The findings of the study must be interpreted with caveats. On the basis of the descriptive statistics of the baseline characteristics as well as the heterogeneity tests, there might be some systematic difference across trials. Although frequentist and Bayesian RE models were used to analyze the data, they might not have fully accounted for the heterogeneity due to unbalanced patient characteristics across regimens such as body weight and BMI. Also, the values of the outcomes were dependent on their baseline levels, yet some of the studies did not report baseline-adjusted change. For example, some studies reported LS means of HbA1c change while others reported the means of simple pre–post difference. The latter would not have accounted for the baseline, but both were considered acceptable and were pooled together for evidence synthesis. In addition, data imputation was inevitable in the present study, which could undermine the validity of the results if not conducted appropriately. Unfortunately, the validity of the imputation could not be verified or tested. Moreover, the number of studies and the sample sizes of some regimens were limited. For example, data on liraglutide 0.9 mg QW were from two studies in Japan. Consequently, all indirect comparisons between liraglutide 0.9 mg QW and other regimens anchored on these studies, engendering potentially non-robust results. It is important to take into account such uncertainty when using the evidence. Notwithstanding these limitations, the present study provided useful insights into the comparative effectiveness of GLP-1RAs.

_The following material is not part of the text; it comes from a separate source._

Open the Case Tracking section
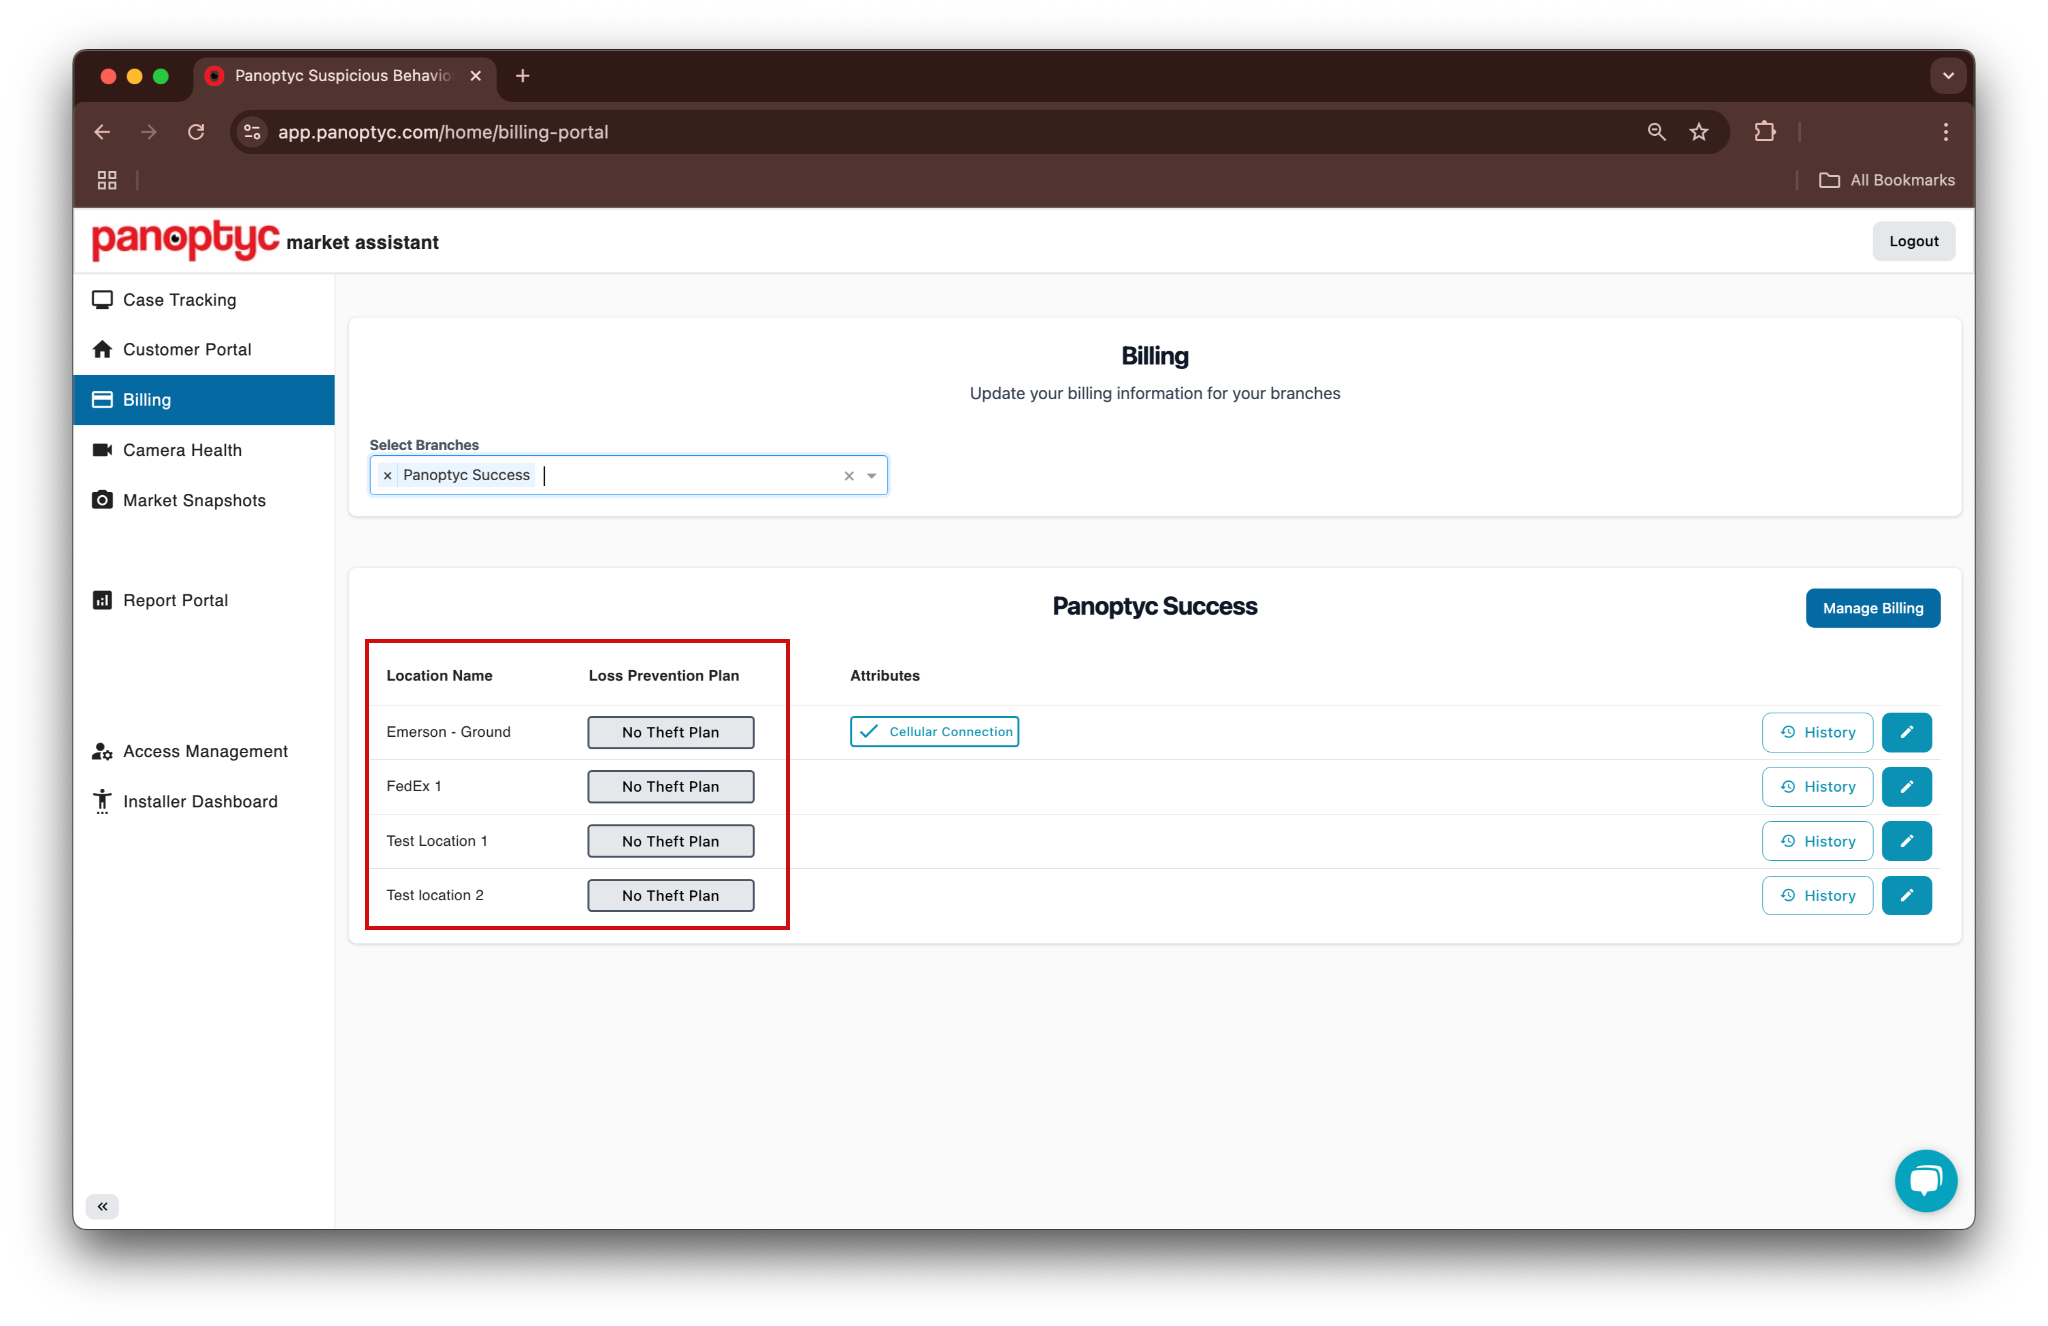This screenshot has width=2048, height=1326. (x=179, y=299)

Future clinical and observational studies should try to establish evidence on additional attributes of the comparative effectiveness of GLP-1RAs. For example, the present study only examined endpoints between 24 and 30 weeks. Long-term outcomes may be equally important. The number of studies that examined GLP-1RA agents for a year or longer was much smaller than that of 24–30 weeks such that comparisons of outcomes in longer terms were unlikely to be robust. However, such comparisons should be conducted when the information in the literature becomes sufficient. Moreover, most of the clinical trial reports did not analyze the relative effectiveness by demographic subpopulations, which also limited the feasibility of NMAs by subgroups. Future studies should shed light on the modification effects of demographic parameters if possible.

Conclusion

Not all GLP-1RAs approved in China have equal glycemic control effects, nor do they have equal effects on other cardiometabolic indicators. Clinicians should choose therapies on the basis of the comparative effectiveness profiles of the agents as well as the need of patients.